Work instruction: Produce a faithful copy of the data, one that leaves out the pictures.

Stored data entries
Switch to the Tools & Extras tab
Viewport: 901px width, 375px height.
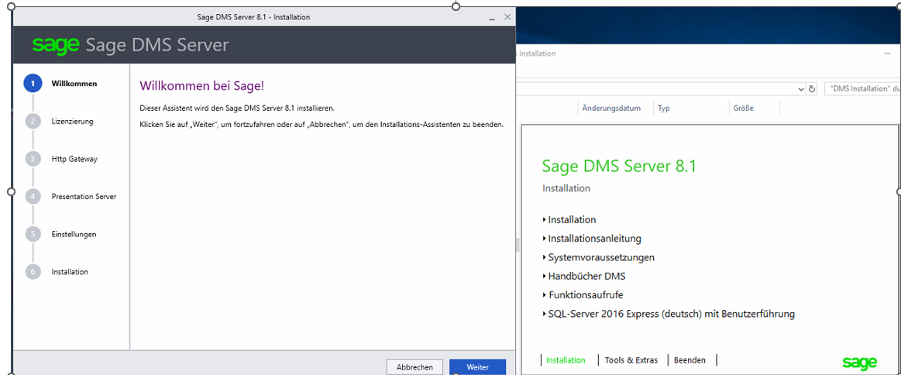click(631, 360)
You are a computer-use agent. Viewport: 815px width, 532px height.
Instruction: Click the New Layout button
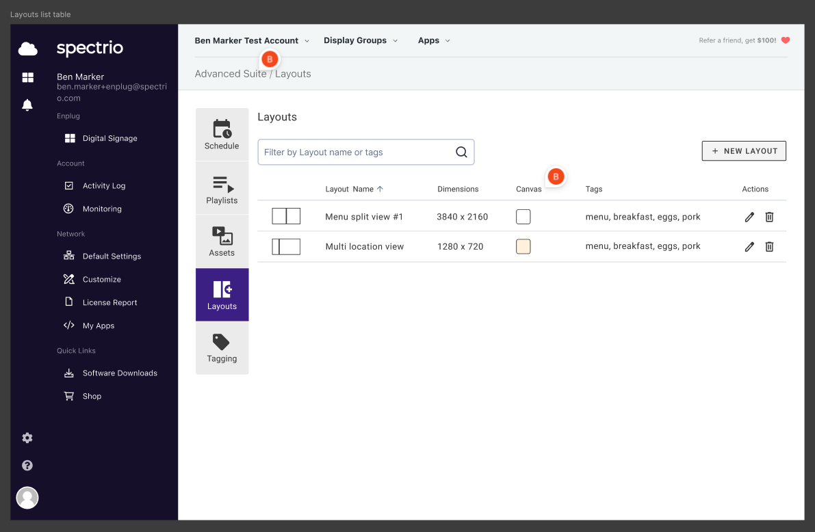pyautogui.click(x=744, y=151)
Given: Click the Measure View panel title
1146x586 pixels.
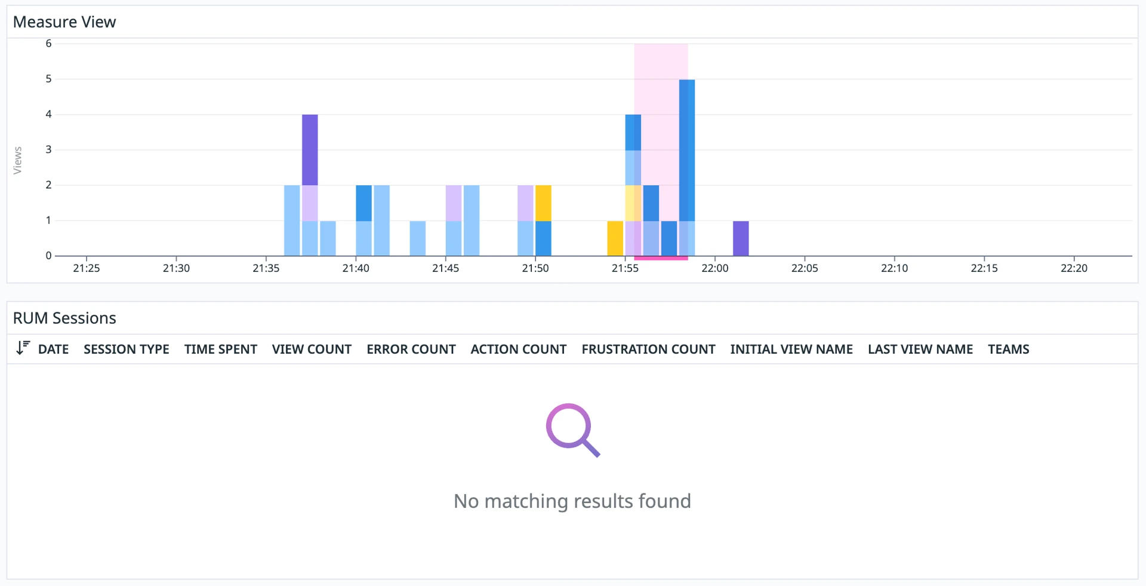Looking at the screenshot, I should point(64,22).
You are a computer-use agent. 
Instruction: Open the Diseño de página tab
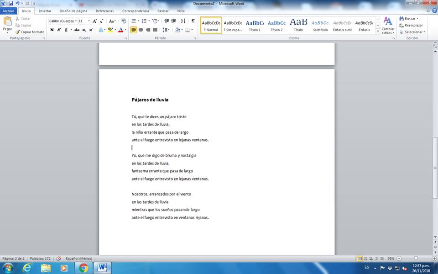(x=73, y=11)
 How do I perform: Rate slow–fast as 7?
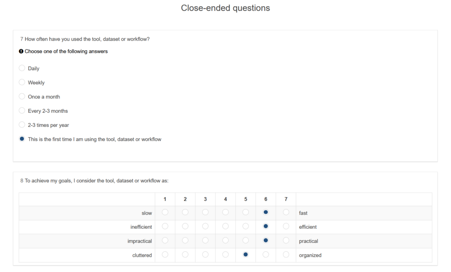click(286, 212)
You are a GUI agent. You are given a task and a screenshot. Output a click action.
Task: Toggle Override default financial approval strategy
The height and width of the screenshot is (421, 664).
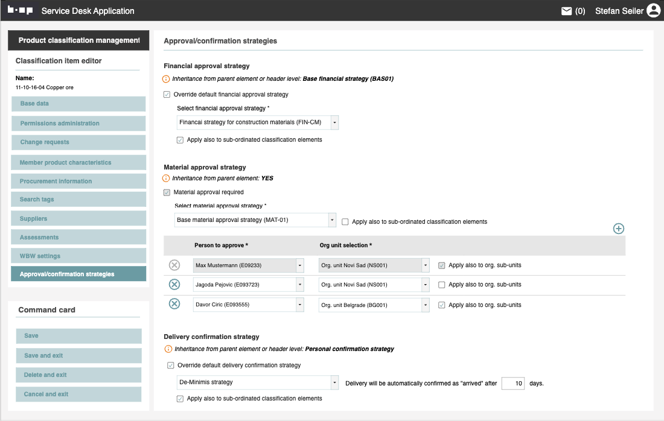point(167,94)
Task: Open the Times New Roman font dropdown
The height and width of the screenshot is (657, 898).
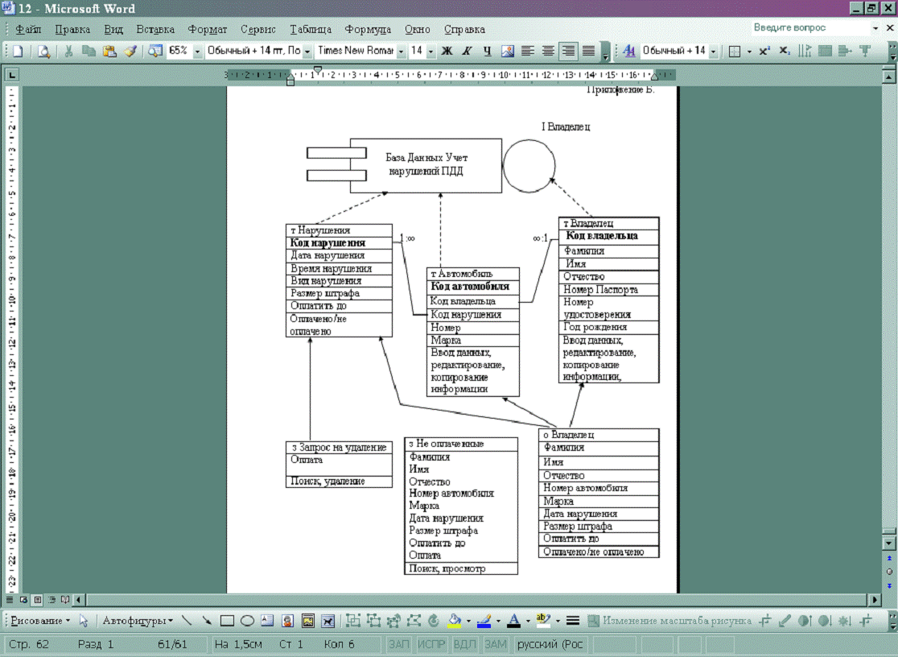Action: [x=401, y=51]
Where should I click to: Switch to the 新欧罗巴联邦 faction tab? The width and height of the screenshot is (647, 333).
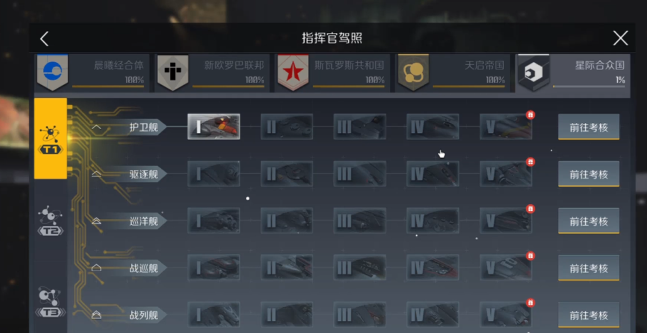pos(212,73)
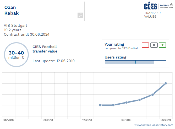The height and width of the screenshot is (129, 175).
Task: Click the magnifier search icon
Action: tap(80, 15)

Reply:
Switch to the Tools & Extras tab
Viewport: 901px width, 375px height.
click(631, 360)
You are a computer-use agent. Viewport: 815px width, 532px height.
Instruction: Click the New Layout button
pyautogui.click(x=744, y=151)
Given: Click the Measure View panel title
1146x586 pixels.
Looking at the screenshot, I should point(64,22).
You are a computer-use agent. 
Instruction: Open the Diseño de página tab
(x=73, y=11)
 How do I perform: Rate slow–fast as 7?
click(286, 212)
You are a GUI agent. You are given a task and a screenshot. Output a click action.
Task: Toggle Override default financial approval strategy
The height and width of the screenshot is (421, 664).
point(167,94)
Task: Open the Times New Roman font dropdown
The height and width of the screenshot is (657, 898).
Action: [x=401, y=51]
Where should I click to: Switch to the 新欧罗巴联邦 faction tab? The width and height of the screenshot is (647, 333).
pos(212,73)
The height and width of the screenshot is (129, 175).
Task: Click the magnifier search icon
Action: tap(80, 15)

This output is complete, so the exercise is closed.